Na publicação, a jornalista afirmou: “Pesquisa vaza e pode definir os rumos no Palácio do Governo do Amazonas em 4 de abril”. Segundo os números apresentados, caso as eleições ocorressem hoje, as duas vagas ao Senado pelo Amazonas seriam ocupadas por Eduardo Braga (27,52%) e Wilson Lima (19,87%). O conteúdo também aponta índice de aprovação do governador em 67,59%




De acordo com as informações divulgadas, a pesquisa teria ouvido 2.400 pessoas em nove municípios entre os dias 23, 24 e 25 de fevereiro, com margem de erro de dois pontos percentuais e nível de confiança de 95%. No entanto, ao consultar o sistema público do Tribunal Superior Eleitoral, não foi localizado registro do levantamento até o momento da verificação.

A legislação eleitoral determina que toda pesquisa de opinião pública relativa às eleições deve ser registrada na Justiça Eleitoral com antecedência mínima de cinco dias antes de sua divulgação. Sem esse cadastro prévio, a publicação pode ser considerada irregular e sujeita a sanções previstas em lei.

Outro ponto que chama atenção é o instituto responsável pelo levantamento. A pesquisa foi atribuída ao instituto Projeta, nome fantasia da empresa M P Valin Ltda. A empresa já foi alvo de decisão da 62ª Zona Eleitoral de Manaus em processo relacionado à divulgação de pesquisa irregular em 2024. Conforme decisão judicial, houve condenação ao pagamento de R$ 53.205,00, além de determinações para cumprimento da sentença sob pena de aplicação de medidas adicionais previstas na legislação.

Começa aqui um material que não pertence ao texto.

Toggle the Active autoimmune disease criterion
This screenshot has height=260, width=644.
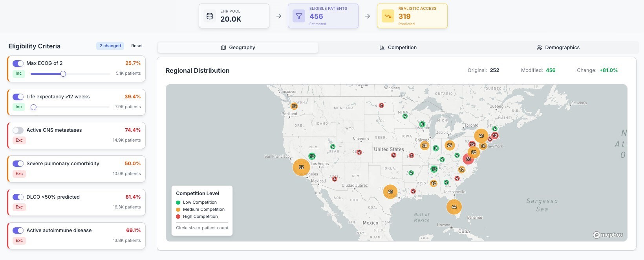click(18, 230)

O caso contou com atuação do Ministério Público Eleitoral e está vinculado a representação por divulgação irregular de pesquisa. A Lei nº 9.504/1997 (Lei das Eleições) estabelece regras específicas para garantir transparência e controle público sobre levantamentos eleitorais, incluindo a obrigatoriedade do registro prévio.

Mesmo diante desse histórico envolvendo o instituto citado, novos dados foram divulgados nas redes sociais sem que, até o momento da publicação, fosse possível localizar o registro correspondente no sistema do TSE. Especialistas apontam que o registro antecipado é um mecanismo essencial para assegurar a verificação metodológica das pesquisas e evitar possíveis distorções que possam influenciar o eleitorado.

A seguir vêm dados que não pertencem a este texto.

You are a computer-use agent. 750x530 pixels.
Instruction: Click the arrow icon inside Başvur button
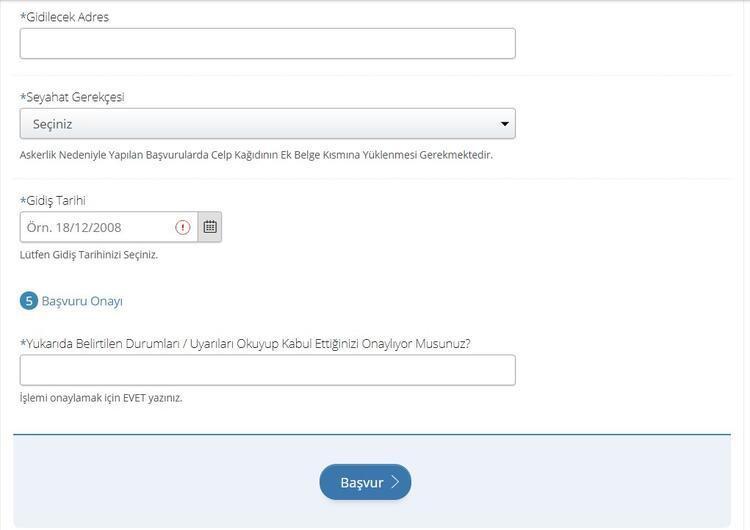tap(395, 482)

A legislação eleitoral prevê multa que pode variar aproximadamente entre R$ 53 mil e R$ 106 mil para casos de divulgação irregular, além da possibilidade de suspensão da divulgação e apuração de eventuais responsabilidades, dependendo das circunstâncias analisadas pela Justiça Eleitoral. Em situações mais graves, havendo indícios de fraude, o caso pode evoluir para investigação de natureza eleitoral.

O episódio reforça a importância do cumprimento das normas legais que regulam a divulgação de pesquisas, especialmente em períodos pré-eleitorais, quando informações estatísticas possuem potencial de impacto direto no debate público e na formação da opinião do eleitor.